Biconditional Reduction

$P \land (P \leftrightarrow Q) \Leftrightarrow P \land Q$

$\neg P \land (P \leftrightarrow Q) \Leftrightarrow \neg P \land \neg Q$

and symbolizing Bill's statement as $\neg (J \leftrightarrow B)$, we get:

\begin{array}{lll} 1. & [J \leftrightarrow (\neg J \leftrightarrow \neg B)] \land [B \leftrightarrow \neg (J \leftrightarrow B)] & Given\\ 2. & [J \leftrightarrow \neg (J \leftrightarrow \neg B)] \land [B \leftrightarrow (J \leftrightarrow \neg B)] & Biconditional \ Negation \ 1\\ 3. & [J \leftrightarrow \neg B] \land [B \leftrightarrow (J \leftrightarrow \neg B)] & Biconditional \ Substitution \ 2\\ 4. & [J \leftrightarrow \neg B] \land B & Biconditional \ Reduction \ 3\\ 5. & \neg J \land B & Biconditional \ Reduction \ 4\\ \end{array}

Answer 3

I know the question was how to shorten your proof, but I think we should first consider whether the proof is valid. It isn't clear to me what axioms or inference rules you're using. For example, "John said: (~B ↔ ~J)" is not a sentence of any formal logic that I know of, and "Knights always tell the truth" isn't an inference rule. You say that J is the proposition that John is a knight, but ~J would then be the proposition that John is not a knight, i.e. that John may lie, which is quite different from the proposition that John always lies.

The answers before mine (Matthew Daly's and Bram28's) have taken J and B to be equivalent to the statements made by John and Bill, which essentially cuts the knighthood/knavehood out of the problem and makes it directly about the truth/falsehood of their statements. That's the easy way to solve the problem.

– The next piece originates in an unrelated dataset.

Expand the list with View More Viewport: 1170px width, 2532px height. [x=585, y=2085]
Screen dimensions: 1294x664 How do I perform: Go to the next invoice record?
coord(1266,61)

But since you are putting a lot of work into formalizing the argument as an exercise, you may want to do it the hard way. I haven't thought this through carefully, but you could drop the propositions J and B, and instead introduce formulas JP meaning "John asserts P" and BP meaning "Bill asserts P", and add an axiom like (∀x. Jx → x) ∨ (∀x. Jx → ~x) expressing that John is either a knight or a knave, and a similar axiom for Bill, and formalize their statements as premises J(...) and B(...), and prove (∀x. Jx → ~x) & (∀x. Bx → x). If you want to stick to zeroth-order logic, you could use an axiom schema like (JP ↔ P) ↔ (JQ ↔ Q) to express knight-or-knavehood. Either way, the proof will probably be significantly longer.

Answer 4

I understand that this is not a natural deduction proof, but in response to benrg's comment above, I read somewhere else that you can use algebra in the Galois field of two elements GF(2) to solve things like these, and in that case if you take Z="A is a knave" then you would formalize "A asserts p" as Z + p = 1, since either Z or p are true, but not both . I don't know the details of how to scale this for difficult problems but for the OP's problem, a solution is pretty short:

1. Take: A = "A is a knight", B = "B is a knight", Z = "A is a knave" and Y = "B is a knave"
2. By definition: A+Z = B+Y = 1
3. Inclusive p or q is "p + q - pq = 1"
4. The claims give us the equations: Z + AB + YZ - ABYZ = 1 and Y + AY + BZ - ABYZ = 1
5. ABYZ = 0 so Z + AB + YZ = Z(1 + Y) + AB = 1 and Y + AY + BZ = Y(1 + A) + BZ = 1
6. Using (2) (1+Y) = B and (1+A)=Z, substituting in (5) we end up with: B(Z+A)=1 and Z(Y+B)=1
7. Then B=1 and Z=1, that is, A is a knave and B is a knight.